The next time a non-English market underperforms, pause before pointing at the market itself. Ask whether the experience was actually built for that audience, from the language down to the payment options and the search terms. That is where conversion lives, and where global growth starts to compound.
Book a 15-minute audit of your underperforming markets.
We'll look at where conversion is leaking in your non-English markets and show you how to improve conversion rates in the international markets that matter most to your growth. No pitch, just a clear read on what's possible.
Frequently Asked Questions
Is translation enough for international ecommerce?
Translation handles language, which is one part of how a buyer experiences a storefront.

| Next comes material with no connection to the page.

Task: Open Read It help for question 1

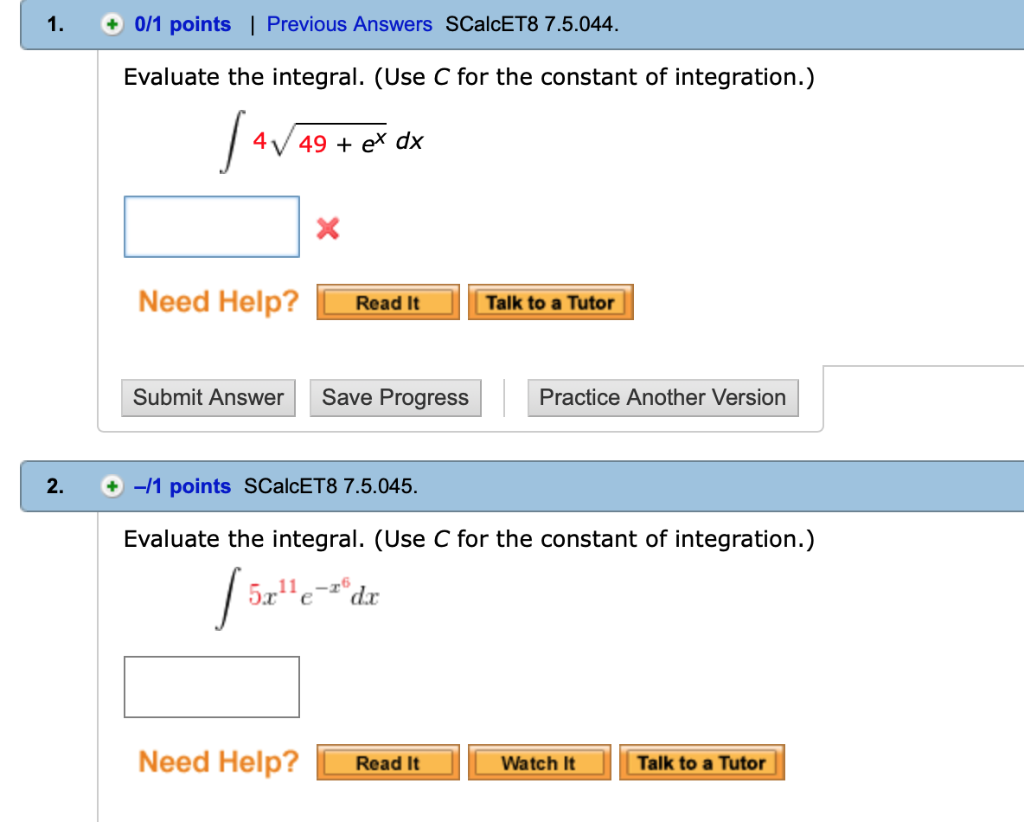Action: tap(387, 302)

International ecommerce conversion also depends on local currency display, familiar payment methods, culturally relevant trust signals, correct sizing and units, and search visibility for the terms local customers actually use. A site can be perfectly translated and still convert poorly when those other layers were built for a different market.
How much can localization improve conversion rates?
Research shows localization can lift conversion rates by up to 70%, while even basic translation improves conversions by around 13%. Displaying local currency alone boosts conversions by up to 40%. The size of the lift depends on how many layers of the buying experience get adapted to the market, which is why a full localization system outperforms translation on its own.
Why do non-English markets convert at lower rates than English?
Non-English markets usually convert lower because the experience around the language was never fully adapted to the buyer. Translation gets done, but currency, payment options, trust signals, sizing conventions, and local search behavior often stay built for the home market. Each unadapted layer adds friction or erodes trust, and the combined effect shows up as a conversion rate well below the English baseline.
How do you measure whether localization is working?
The clearest measure is conversion parity. Compare the conversion rate in each non-English market against the English baseline. When a localized market converts at or near the home-market rate, the experience is working. A persistent gap signals that one or more layers of the buying experience, such as payment methods or local search, still need to be adapted to that market.